Tasks to complete:
**1.** In the blog post on stabilizing the housing market, which publication is Daniel Indiviglio named as writing for?
**2.** Quote the passage of the housing market blog post that opens with the words containing "Archive for August" and closes with "the same track.".
**3.** Continue the housing market blog post past its final sentence.

Document passage:
Archive for August 15th, 2011

Unleashing private capital to stabilize the housing market …

August 15, 2011

For a couple of years (literally), I’ve been blogging that the key to stabilizing the housing market is incentivizing private capital (i.e. investors) to buy up distressed properties and rent them.

Finally, I found somebody who’s thinking on the same track.

Daniel Indiviglio of the Atlantic agrees that “Investors Can Fix the Housing Market”.

He says to “Stop Trying to Prevent Foreclosures — Mortgage Modifications Aren’t Working” and to “Ignore Consumers — They Can’t Fix This Problem”

The first point is a gimme.

Regarding consumers inability to fix the problem, he argues:

Remember that home buying credit?

Yeah, it didn’t work out so well. Home sales rose for about a year, then they plummeted and prices began to fall again.

The problem is that consumers aren’t in any position to fix the problem, so you just pulled forward a little bit of future demand.

Most people who can qualify for and afford to own a home already have one at this point.

To clear out housing inventory, you’ll need to rely on people who have cash to spend. Most Americans don’t.

Items:

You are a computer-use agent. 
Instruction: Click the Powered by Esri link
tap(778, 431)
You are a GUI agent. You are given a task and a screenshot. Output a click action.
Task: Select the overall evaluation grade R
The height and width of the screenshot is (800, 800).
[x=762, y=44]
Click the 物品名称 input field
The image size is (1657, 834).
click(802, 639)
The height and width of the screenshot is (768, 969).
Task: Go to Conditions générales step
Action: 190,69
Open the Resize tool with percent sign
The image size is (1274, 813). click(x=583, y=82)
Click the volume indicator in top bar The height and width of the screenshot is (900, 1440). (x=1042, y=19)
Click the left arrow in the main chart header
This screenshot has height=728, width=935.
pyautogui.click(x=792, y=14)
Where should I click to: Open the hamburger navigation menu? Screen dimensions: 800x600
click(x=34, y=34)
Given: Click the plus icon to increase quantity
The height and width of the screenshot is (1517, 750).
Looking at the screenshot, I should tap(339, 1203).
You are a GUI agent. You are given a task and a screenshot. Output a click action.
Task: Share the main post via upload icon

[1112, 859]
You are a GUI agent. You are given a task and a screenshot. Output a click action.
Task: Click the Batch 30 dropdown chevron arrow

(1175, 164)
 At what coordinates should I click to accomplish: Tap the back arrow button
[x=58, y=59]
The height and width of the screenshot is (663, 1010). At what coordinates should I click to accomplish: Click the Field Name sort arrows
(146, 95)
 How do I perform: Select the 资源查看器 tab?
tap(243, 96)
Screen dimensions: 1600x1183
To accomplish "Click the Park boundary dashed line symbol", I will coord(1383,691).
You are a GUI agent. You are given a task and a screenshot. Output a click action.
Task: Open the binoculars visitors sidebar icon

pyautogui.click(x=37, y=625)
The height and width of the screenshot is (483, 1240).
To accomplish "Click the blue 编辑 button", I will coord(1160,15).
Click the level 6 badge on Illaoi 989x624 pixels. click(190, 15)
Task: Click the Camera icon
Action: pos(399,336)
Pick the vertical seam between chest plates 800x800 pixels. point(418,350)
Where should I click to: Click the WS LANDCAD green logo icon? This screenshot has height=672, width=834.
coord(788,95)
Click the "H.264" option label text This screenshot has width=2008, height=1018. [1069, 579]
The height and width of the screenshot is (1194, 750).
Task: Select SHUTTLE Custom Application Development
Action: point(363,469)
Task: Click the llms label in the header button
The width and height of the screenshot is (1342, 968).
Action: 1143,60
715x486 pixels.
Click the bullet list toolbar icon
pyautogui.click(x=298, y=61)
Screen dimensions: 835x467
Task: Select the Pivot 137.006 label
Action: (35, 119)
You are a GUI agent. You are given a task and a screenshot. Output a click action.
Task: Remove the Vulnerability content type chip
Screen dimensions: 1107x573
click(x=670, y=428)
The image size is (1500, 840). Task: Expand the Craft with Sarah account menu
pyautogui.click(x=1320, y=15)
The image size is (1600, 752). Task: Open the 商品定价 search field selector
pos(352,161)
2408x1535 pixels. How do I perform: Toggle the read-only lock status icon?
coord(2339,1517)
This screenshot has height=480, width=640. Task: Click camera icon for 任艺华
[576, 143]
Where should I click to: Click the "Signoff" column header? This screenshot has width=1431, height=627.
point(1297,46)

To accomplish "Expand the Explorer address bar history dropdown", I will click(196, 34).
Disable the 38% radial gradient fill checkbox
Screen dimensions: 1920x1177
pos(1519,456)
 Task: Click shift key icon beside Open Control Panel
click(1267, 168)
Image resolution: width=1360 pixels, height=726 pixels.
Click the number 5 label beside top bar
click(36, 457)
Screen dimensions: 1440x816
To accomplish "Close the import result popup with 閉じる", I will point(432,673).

Task-by-task outputs:
**1.** The Atlantic.

**2.**
Archive for August 15th, 2011

Unleashing private capital to stabilize the housing market …

August 15, 2011

For a couple of years (literally), I’ve been blogging that the key to stabilizing the housing market is incentivizing private capital (i.e. investors) to buy up distressed properties and rent them.

Finally, I found somebody who’s thinking on the same track.

**3.**
The essence of his answer: make real estate investment tax-free for the next couple of years.

I agree.

To refresh your memory, here’s my plan.

  1. Eliminate future capital gains taxes on any residential property bought in the next 2 years, and held for at least 3 years.
  2. Allow investors (i.e. landlords) who rent the properties to depreciate the properties on an aggressively accelerated basis (i.e. say, 5 years),
  3. Allow any excess tax losses from renting to be applied to ordinary income.

The likely outcome: a massive inflow of private capital to buy residential properties, housing prices would be bid up, folks would have access to affordable rentals, and the economy would be stimulated … REALLY stimulated.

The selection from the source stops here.